梅雨前線が列島にかかる6月上旬、本州の食卓が雨空に落ち着くころ、沖縄では太陽をたっぷり浴びたパイナップルが最盛期を迎えている。石垣島や沖縄本島北部の畑で大きくなった果実は、ちょうど今が食べどきだ。国産のパイナップルと聞いて、意外に思う方もいるかもしれないが、沖縄産はこの時期にしか味わえない特別な一品である。

今しか手に入らない、産地直送の贅沢

スーパーで通年売られる輸入パイナップルとは別に、沖縄産は6月から7月にかけてが出荷のピーク。航空便や冷蔵便で届く完熟のものは、追熟不要でそのまま食べられる甘さを持っている。1玉を丸ごと買って切り分ける──それだけで食卓が一気に夏になる。なお、成分表に沖縄パイナップルの個別収録がないため、栄養の数値は一般的なパインアップル 生の値で見ていく。

酸味の正体は、エネルギーと関わる成分だった

パイナップルの独特のさわやかな酸っぱさを支えているのが、有機酸と呼ばれる成分だ。可食部100gあたりの有機酸は0.9g含まれており、その内訳はクエン酸0.6g、リンゴ酸0.2gである。

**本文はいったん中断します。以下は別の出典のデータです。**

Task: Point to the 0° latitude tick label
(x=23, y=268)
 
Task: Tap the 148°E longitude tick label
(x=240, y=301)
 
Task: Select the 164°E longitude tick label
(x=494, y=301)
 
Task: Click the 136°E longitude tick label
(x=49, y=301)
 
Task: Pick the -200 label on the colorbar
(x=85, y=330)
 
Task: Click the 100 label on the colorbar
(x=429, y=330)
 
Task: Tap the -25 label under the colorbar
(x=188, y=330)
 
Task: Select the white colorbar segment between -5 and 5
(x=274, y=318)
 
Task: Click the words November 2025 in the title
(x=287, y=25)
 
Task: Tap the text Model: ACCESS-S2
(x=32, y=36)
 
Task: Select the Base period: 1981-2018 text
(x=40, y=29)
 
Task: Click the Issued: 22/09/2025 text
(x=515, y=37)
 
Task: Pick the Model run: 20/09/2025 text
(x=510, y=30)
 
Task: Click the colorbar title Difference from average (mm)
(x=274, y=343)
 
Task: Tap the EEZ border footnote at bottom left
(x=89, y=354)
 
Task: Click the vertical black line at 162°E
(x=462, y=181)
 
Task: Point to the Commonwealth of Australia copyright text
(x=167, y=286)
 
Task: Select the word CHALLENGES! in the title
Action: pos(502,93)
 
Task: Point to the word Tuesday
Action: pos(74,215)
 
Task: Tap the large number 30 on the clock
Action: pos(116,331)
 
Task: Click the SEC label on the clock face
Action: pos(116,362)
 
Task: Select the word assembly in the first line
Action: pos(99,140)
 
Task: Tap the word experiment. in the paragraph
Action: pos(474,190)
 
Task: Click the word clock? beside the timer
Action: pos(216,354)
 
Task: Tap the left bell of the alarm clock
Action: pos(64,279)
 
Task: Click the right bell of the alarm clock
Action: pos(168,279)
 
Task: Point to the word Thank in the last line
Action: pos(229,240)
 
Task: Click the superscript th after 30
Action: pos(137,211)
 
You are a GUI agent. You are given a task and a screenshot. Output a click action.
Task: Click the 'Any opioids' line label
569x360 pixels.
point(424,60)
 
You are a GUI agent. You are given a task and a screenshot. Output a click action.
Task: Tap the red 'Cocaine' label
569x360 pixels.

クエン酸は、さわやかな酸味を生み出す有機酸の一種で、体内のエネルギー代謝においてクエン酸回路(TCAサイクル)の構成成分として知られる。なお、食べると舌がピリッとする感覚は、パイナップルに含まれるたんぱく質分解酵素(ブロメライン)の作用によるものとされており、豊かな酸味とはまた別のパイナップルらしい個性だ。

エネルギーは100gあたり54kcalと控えめな数値で、たとえば200gほど(輪切り数枚分)食べても100kcal程度に収まる。またビタミンCは100gあたり35mg含まれており、日本人の食事摂取基準における成人の推奨量100mgに対して35%にあたる量だ。ビタミンCは非ヘム鉄(植物性食品に含まれる鉄)の吸収を助けることが知られており(厚生労働省 食事摂取基準)、鉄を含む食材と組み合わせる際の参考になる。食物繊維は100gあたり1.2g含まれており、日本人の食事摂取基準における女性(30〜49歳)の1日の目標量18gに対して7%にあたる。

切りたてを、そのまま。あるいは少し手を加えて

完熟の沖縄パイナップルは、まず切りたてをそのまま食べるのがいちばんだ。輸入ものより繊維が細かく、果汁が多いので、輪切りにしてお皿に盛るだけで十分に映える。

少し手を加えるなら、薄切りにしてスライスハムと合わせた簡単なサラダも夏らしい。あるいはざく切りにしてヨーグルトに混ぜ、蜂蜜をひとたらしするだけで、さわやかな朝食になる。冷凍してシャーベット状にするのも6月の定番の楽しみ方だ。

加熱料理に使う場合は、豚肉との相性が古くから沖縄料理にも見られる組み合わせである。ただし長時間煮込むと酸味が立ちすぎることがあるので、仕上げに加えるのがおすすめだ。

今年の6月に、一度は食べておきたい理由

国産の沖縄パイナップルは、年に一度この時期だけの味覚である。輸入フルーツが手軽に手に入る時代だからこそ、産地から直送される完熟の一玉を手にとる体験には格別の価値がある。切ったそばから広がる甘い香りと、果汁があふれる食感──それは数字では伝わらない、旬の食材だけが持つ力だ。梅雨の中休みの日に、沖縄の太陽ごと食卓に運んでみてほしい。

栄養成分は日本食品標準成分表(八訂)「パインアップル 生」の実測値に基づく。

栄養素のはたらき・摂取基準の記述は、次の公的資料に基づきます:厚生労働省 食事摂取基準食品安全委員会

※本記事は日本食品標準成分表(八訂)および日本人の食事摂取基準(2025年版)のデータ等をもとに作成しました。